David Barnes has been reading his poems aloud in Paris bars since 2003. The best of them were published last year as Poets Are Liars Who Tell The Truth (corrupt press) after extensive road-testing at the weekly open mic and writers’ community he fathered, Spoken Word Paris. Poems that bite, such as ‘Bitter Valentine’, love poems, fun poems, poems about Paris ‘who dances by numbers but longs to release jazz…’ and poems that dive into dark waters – the ties of love and suffering that bind him to family back in England, where everyone haunted their own lives. Born Reading, 1971.

Edalia Day is a transgender spoken word artist, animator and theatre maker. Collaborators have included the National Theatre, The Young Vic, Harrogate Theatre and Theatre Royal Norwich, and her work has featured at Sundance Film Festival in the US and Zebra Poetry Film Festival in Berlin.
She spent two years studying physical theatre at the acclaimed Ecole Jacques Lecoq in Paris and has fond memories of her time there. Currently she’s writing a novel about a trans girl surviving the apocalypse, and two new spoken word shows: Queericles and Let People Like You.

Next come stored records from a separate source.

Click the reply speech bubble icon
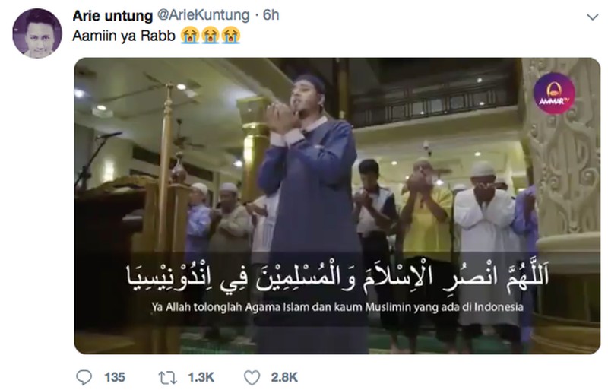The height and width of the screenshot is (390, 608). [84, 377]
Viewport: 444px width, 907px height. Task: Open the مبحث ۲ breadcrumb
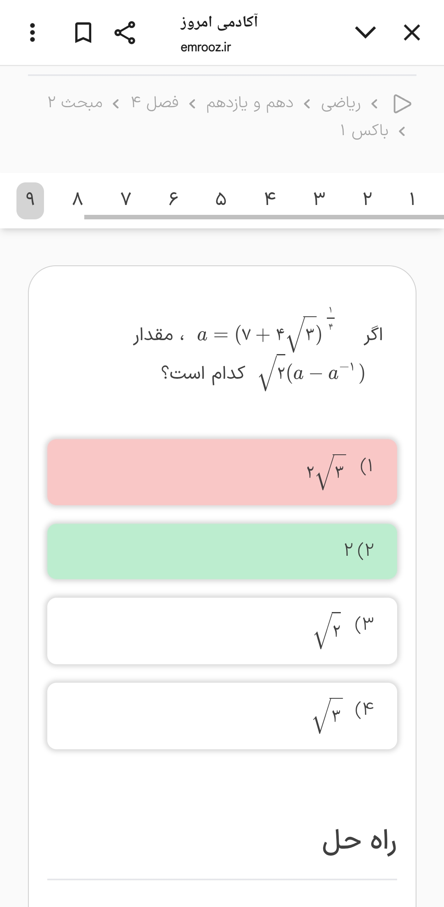[x=75, y=103]
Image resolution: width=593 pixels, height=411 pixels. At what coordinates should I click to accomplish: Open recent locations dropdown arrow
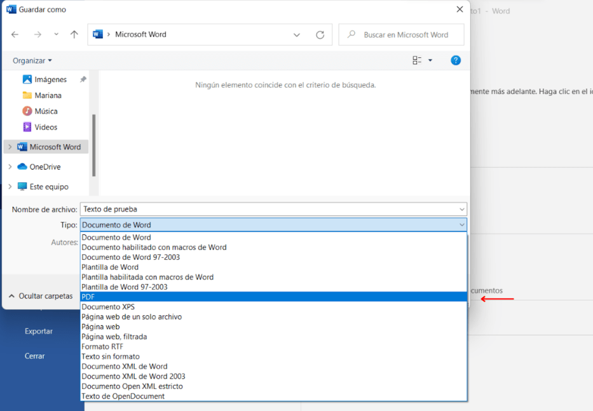click(56, 35)
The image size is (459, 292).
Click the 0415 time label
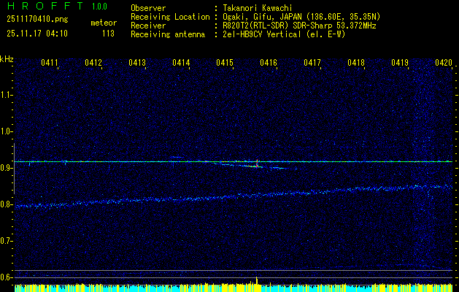click(225, 64)
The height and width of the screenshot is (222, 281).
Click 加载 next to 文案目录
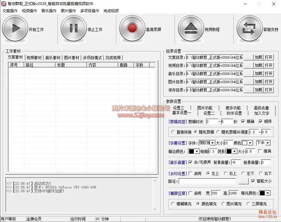(258, 57)
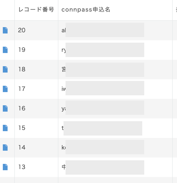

Paul Stephenson has three pamphlets: Those People (Smith/Doorstop, 2015), The Days that Followed Paris (HappenStance, 2016), written after the November 2015 terrorist attacks; and Selfie with Waterlilies (Paper Swans Press, 2017). In 2013/14 he took part in the Jerwood/Arvon mentoring scheme and Aldeburgh Eight, before completing an MA in Creative Writing (Poetry) with the Manchester Writing School. In 2018 he co-edited the ‘Europe’ issue of Magma (70). He has spent a lot of time in France, living in Avignon and Montpellier; as a student, and later working in Lille and Paris. His first collection ‘Hard Drive’ was published by Carcanet in June 2023. Website: paulstep.com / Instagram: paulstep456

Jane Wilkinson is a British-Irish writer based in Norwich. Her first collection ‘Eve Said’ (Live Canon 2023) ‘explores multiple facets of womanhood. Corralling experiences of infertility, anxiety, the sea, loss, nature, childbirth, mortality, connectedness, daughterhood, toxic masculinity, and love… at its core… life’s ‘indestructible grace’(Heidi Williamson). She has won and been placed in a number of competitions including 1st place in Live Canon Collection Prize, Aesthetica Poetry Prize and Poetry Society’s Hamish Canham Prize and this year has placed 2nd in Café Writers Prize and 3rd in Troubadour International Poetry Prize. Jane is widely published in magazines including Ink Sweat & Tears, Under the Radar, Magma, Lighthouse Journal, The Alchemy Spoon, Envoi, Finished Creatures and anthologies from Emma Press and Live Canon.